What this task involves:
Starting from the line that contains "Toggle the coordinate", reproduce each line exactly through the end of the material, and include no other lines.

Task material:

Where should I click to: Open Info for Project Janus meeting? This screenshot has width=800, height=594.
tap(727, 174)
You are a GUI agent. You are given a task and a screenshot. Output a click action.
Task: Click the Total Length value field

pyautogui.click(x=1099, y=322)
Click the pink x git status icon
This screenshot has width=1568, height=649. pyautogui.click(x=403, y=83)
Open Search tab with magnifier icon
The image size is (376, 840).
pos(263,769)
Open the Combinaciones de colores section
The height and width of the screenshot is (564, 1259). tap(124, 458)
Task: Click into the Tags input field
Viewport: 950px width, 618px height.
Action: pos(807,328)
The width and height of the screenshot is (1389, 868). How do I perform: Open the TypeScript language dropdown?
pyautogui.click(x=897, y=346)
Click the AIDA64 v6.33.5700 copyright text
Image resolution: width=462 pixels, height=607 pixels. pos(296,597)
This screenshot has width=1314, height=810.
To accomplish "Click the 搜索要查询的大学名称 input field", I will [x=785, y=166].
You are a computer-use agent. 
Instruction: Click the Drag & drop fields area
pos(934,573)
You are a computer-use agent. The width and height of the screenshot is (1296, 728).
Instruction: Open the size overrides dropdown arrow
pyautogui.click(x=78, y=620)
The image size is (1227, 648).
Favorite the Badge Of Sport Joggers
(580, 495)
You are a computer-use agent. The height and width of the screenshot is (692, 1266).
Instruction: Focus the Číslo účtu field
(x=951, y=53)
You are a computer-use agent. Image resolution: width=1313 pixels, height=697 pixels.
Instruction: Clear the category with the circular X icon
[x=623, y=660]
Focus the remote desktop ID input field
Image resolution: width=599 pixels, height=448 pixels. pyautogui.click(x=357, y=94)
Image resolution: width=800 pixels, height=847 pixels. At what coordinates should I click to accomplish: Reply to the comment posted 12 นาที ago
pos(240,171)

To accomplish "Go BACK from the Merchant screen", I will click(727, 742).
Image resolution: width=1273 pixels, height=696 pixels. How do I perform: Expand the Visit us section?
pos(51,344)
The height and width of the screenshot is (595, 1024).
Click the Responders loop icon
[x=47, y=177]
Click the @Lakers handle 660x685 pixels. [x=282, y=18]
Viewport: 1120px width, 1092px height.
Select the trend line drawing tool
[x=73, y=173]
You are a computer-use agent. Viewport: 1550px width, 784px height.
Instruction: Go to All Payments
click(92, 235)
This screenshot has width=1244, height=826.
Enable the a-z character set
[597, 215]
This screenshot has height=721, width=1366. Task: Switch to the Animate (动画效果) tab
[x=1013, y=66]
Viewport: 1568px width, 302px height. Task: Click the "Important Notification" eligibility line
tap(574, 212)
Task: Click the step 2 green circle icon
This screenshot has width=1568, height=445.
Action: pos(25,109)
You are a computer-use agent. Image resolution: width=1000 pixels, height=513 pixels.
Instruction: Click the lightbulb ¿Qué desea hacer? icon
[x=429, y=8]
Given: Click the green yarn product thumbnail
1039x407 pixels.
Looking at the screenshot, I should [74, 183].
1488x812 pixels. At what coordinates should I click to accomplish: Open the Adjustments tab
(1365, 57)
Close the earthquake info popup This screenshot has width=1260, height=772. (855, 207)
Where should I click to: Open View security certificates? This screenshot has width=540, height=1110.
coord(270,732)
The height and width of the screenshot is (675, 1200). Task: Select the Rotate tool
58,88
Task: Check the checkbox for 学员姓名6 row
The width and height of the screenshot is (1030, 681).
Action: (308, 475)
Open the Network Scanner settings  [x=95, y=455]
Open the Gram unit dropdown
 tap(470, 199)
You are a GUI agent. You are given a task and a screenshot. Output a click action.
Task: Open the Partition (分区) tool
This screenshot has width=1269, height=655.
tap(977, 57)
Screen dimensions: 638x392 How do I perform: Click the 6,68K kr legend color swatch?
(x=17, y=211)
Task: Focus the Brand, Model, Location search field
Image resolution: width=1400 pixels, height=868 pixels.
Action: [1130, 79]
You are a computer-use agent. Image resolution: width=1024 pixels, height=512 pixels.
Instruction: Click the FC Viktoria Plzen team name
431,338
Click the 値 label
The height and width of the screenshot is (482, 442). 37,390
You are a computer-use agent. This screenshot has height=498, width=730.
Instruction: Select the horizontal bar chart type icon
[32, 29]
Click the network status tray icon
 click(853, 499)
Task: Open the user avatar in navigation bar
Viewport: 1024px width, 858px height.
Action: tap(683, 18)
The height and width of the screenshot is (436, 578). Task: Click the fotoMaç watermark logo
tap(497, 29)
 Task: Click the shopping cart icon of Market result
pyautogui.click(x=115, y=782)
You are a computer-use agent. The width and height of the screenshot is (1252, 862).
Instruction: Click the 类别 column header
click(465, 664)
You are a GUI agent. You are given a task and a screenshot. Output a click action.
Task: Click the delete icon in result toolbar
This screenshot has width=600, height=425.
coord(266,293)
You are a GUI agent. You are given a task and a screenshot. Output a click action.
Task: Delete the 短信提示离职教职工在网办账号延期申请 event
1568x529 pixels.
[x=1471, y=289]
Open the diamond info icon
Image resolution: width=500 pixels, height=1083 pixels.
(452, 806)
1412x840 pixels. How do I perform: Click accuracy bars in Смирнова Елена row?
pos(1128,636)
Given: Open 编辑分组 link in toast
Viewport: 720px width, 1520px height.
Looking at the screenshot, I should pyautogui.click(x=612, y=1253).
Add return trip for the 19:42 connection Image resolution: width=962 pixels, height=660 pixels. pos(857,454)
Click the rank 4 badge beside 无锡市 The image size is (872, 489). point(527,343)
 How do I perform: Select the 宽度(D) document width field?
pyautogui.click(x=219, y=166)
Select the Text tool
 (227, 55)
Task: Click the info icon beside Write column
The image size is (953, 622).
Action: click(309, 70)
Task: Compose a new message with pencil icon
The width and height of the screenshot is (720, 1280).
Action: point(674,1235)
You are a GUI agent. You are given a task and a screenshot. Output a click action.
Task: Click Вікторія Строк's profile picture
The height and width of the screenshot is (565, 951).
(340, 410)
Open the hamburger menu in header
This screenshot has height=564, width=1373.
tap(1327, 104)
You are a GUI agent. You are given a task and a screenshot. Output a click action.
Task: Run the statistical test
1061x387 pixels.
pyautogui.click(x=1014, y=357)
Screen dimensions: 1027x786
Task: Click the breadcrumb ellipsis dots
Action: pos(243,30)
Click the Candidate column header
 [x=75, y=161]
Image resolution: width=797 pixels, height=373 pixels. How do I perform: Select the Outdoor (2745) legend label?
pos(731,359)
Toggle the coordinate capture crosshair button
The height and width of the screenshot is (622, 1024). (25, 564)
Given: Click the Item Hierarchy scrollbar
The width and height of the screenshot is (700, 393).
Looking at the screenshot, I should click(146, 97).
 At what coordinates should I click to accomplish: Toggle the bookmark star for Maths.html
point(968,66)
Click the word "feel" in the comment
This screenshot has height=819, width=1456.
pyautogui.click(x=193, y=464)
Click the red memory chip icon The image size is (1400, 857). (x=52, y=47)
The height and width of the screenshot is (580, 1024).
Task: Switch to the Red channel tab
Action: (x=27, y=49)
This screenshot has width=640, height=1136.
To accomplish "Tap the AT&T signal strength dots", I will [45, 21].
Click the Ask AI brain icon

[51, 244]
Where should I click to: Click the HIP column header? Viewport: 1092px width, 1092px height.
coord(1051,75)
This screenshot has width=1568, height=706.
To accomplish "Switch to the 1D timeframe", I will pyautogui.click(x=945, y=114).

Solved exercise:
Toggle the coordinate capture crosshair button
The height and width of the screenshot is (622, 1024). (25, 564)
Given: Click the Item Hierarchy scrollbar
The width and height of the screenshot is (700, 393).
Looking at the screenshot, I should click(146, 97).
 At what coordinates should I click to accomplish: Toggle the bookmark star for Maths.html
point(968,66)
Click the word "feel" in the comment
This screenshot has height=819, width=1456.
pyautogui.click(x=193, y=464)
Click the red memory chip icon The image size is (1400, 857). (x=52, y=47)
The height and width of the screenshot is (580, 1024).
Task: Switch to the Red channel tab
Action: (x=27, y=49)
This screenshot has width=640, height=1136.
To accomplish "Tap the AT&T signal strength dots", I will [45, 21].
Click the Ask AI brain icon

[51, 244]
Where should I click to: Click the HIP column header? Viewport: 1092px width, 1092px height.
coord(1051,75)
This screenshot has width=1568, height=706.
To accomplish "Switch to the 1D timeframe", I will pyautogui.click(x=945, y=114).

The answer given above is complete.